The next stage after independent needs assessment is to finance the project, in my view, South Sudan should have an independent investment wing, this institution, will mobilized funds from excess government source like Pension Scheme and Future Funds at agreed interest rate. At start, government and donors can put ‘seed money’ and thereafter, run as corporate organization. Where possible, it can be co-owned by private companies.

I am imagining electricity, water, roads, rails, airports and sewage supply as partially owned by private sector in commercial viable areas. Just to paraphrase, electricity supply will be owned by an independent company owned by South Sudan Electricity Corporation, Infrastructure Investment Authority and other private investors.

South Sudan Electricity Corporation roles will be limited to its ownership but more importantly as regulatory organization. The key issue here is not about which institution but the concept of independency to identify, finance and manage viable infrastructure projects.

In term of roads supply, need assessment will be done by government authority, financing will be done by Infrastructure Investment Authority in conjunction with other private financiers that will own the road and collect money from the users. This approach will apply to all infrastructure and utilities goods.

In areas where it is not economically viable for Infrastructure Investment Authority and other private financiers, the government can provide services in the interim, but at any time it is viable for private sector, the government, can always sell its investment.

Whether this is a wild thought in an environment of South Sudan, South Sudan got to think outside the box. Initiatives that encourage independency, and business environments are keys to having a robust economic progress. Private sector lead – economic growth was key model used by Asia tigers and South Sudan might want to try this path.

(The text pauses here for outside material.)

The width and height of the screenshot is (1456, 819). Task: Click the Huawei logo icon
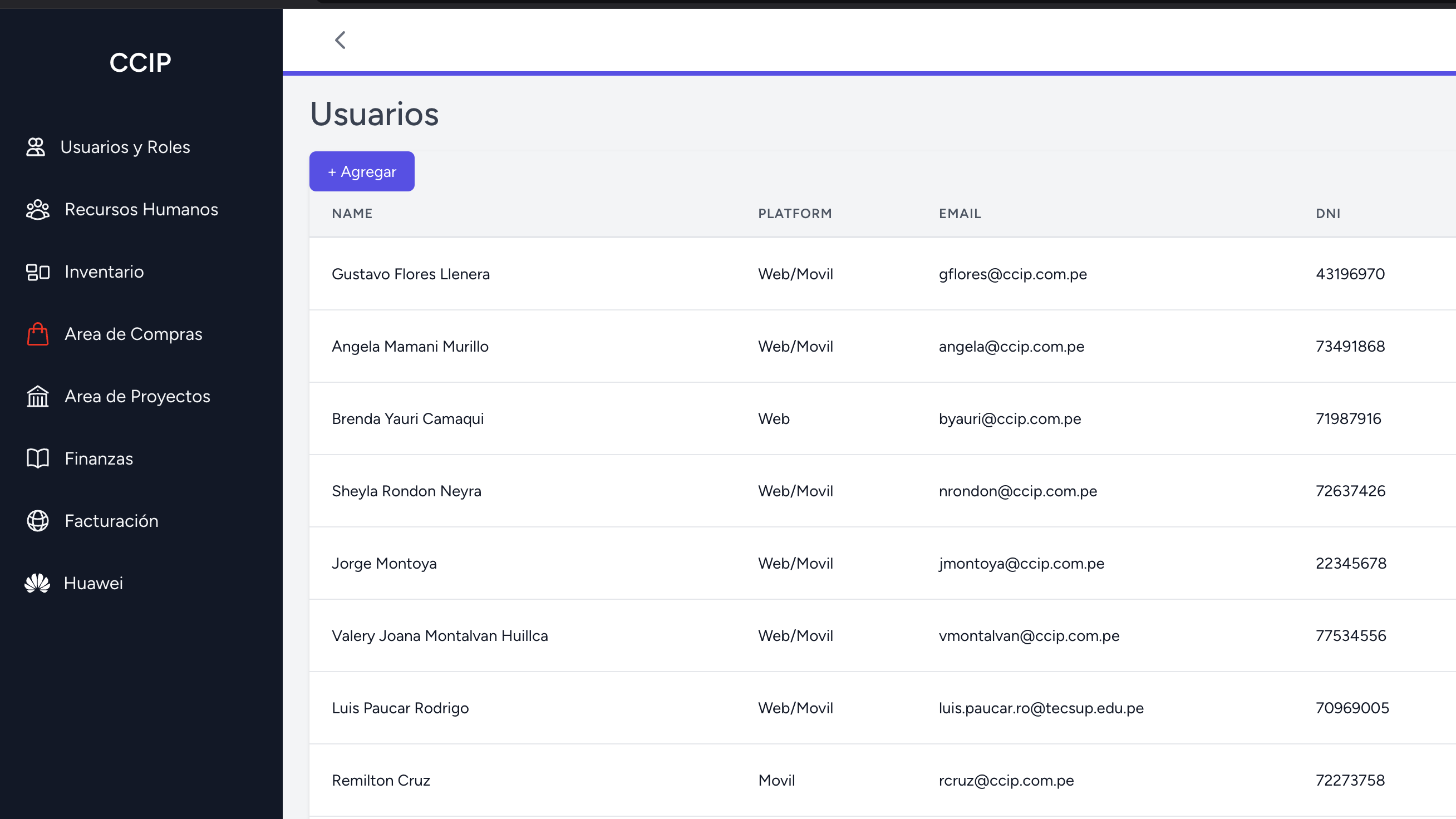[x=37, y=583]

  1. Conclusions and Recommendations

Private sector lead infrastructure development with government influence might be a very important model. South Sudan needs to engage private financiers in a controlled and prioritized manner. Government investment wings in this sector will be key;

Economic growth depend on confidence and unleashing private sector potential in South Sudan is essential. Government has been the main employer because of limited private sector growth. Better infrastructure development, supported by good regulatory environment, will expand private sector in South Sudan and this will reduce un-employment pressure;

The natural resources potentials have high value in an environment of good infrastructure. Today an investor in South Sudan starts from the basic – water, sewage, electricity and costly transport network. This article call for reduction of this cost to the investors and citizens through a national investment these services;

South Sudan has Future Fund and Pension Scheme which have potential to hold huge sum of money if their operation and independency is institutionalized. It is only in an environment of strong private sector lead economic – growth model that this monies can be reinvest- as there is no capital market in South Sudan;

South Sudan got to be creative in financing and prioritizing infrastructure projects to make progress. Recently, LAPSSET project, a project conceived and developed by Kenya that the authors believe is meant to open up Northern Kenya but fashioned as regionally initiative, attracted the attention of everyone including South Sudan;

This is what happens in an environment without well-thought and continuous economic investment modelling. Without inter-states roads in South Sudan, South Sudan needs to prioritize inter-states road in South Sudan and lobby Kenya to tarmac Lokichar – Lodwar road to divert traffic from Uganda for goods destined to Eastern Equatoria and Jonglei states instead of LAPSSET;

Development is not resources given, Singapore and Malaysia demonstrated this. South Sudan got to sit and draw its intended economic path – resources aside, policy makers and citizens must and should add value for South Sudan economic progress.